IRVING, Texas – Like Ezekiel Elliott, Rico Gathers has played a game at AT&T Stadium. Like Elliott, Gathers’ team won.

Unlike Elliott, it wasn’t a football game. Gathers was a sophomore power forward when Baylor beat Kentucky 67-62, scoring six points and grabbing 13 rebounds.

Like Elliott, Gathers was drafted by the Dallas Cowboys, just in the sixth round of last weekend’s draft and nine years after he played his last football game.

“I was playing tight end, and I played mostly in-line, but they also used to play me on the outside as well to create mismatches,” Gathers said. “Those mismatches were really exposed because I was so big. But now I understand I’ll be playing against grown men who want it just as bad as I do, who have been doing it way longer than what I have been doing it now. It’s going to be much harder than the eight grade was.”

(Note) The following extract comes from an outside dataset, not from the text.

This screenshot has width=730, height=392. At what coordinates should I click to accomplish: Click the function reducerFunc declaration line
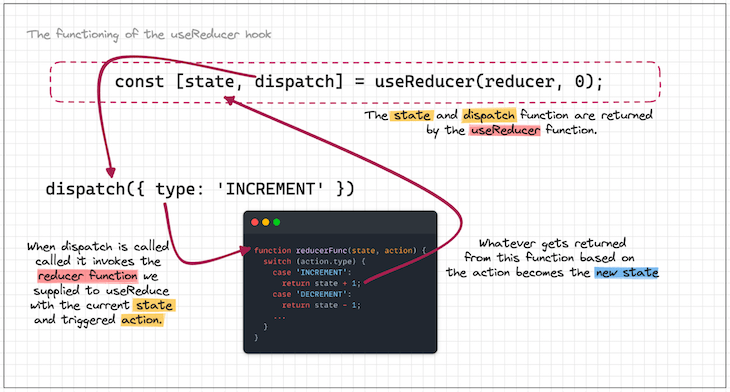tap(340, 250)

Gathers is now a 6-foot-7, 270-pound tight end prospect, attempting to do what Antonio Gates did so many years ago at Kent State. Gates was a power forward on a basketball team that made an Elite Eight run before turning to football, where he became one of the most prolific tight ends in NFL history with the San Diego Chargers.

Expecting Gathers to do anything close to what Gates has done is folly. Hoping he could potentially make the practice squad is a solid first step. At this weekend’s rookie minicamp he will practice football for the first time since the eighth grade. If he doesn’t work out at tight end, the Cowboys might give him a look as a defensive end.

The Cowboys sent senior offensive assistant Steve Loney, who will assist with the tight ends this season, to work out Gathers privately. At his open workout, 26 teams attended. The Cowboys knew they were not going to be able to sign him as an undrafted free agent and did not have a seventh-round pick.

“Clearly he is determined to do this, and so we just felt at the bottom of our draft, this was a worthwhile opportunity for us to take a shot at somebody,” coach Jason Garrett said. “It seems like he has some really good traits as an athlete. His style as a basketball player is one that was very physical; prolific rebounder. We felt like that could translate. Clearly he is a developmental player, but if he turns into something, it might be something we really like.”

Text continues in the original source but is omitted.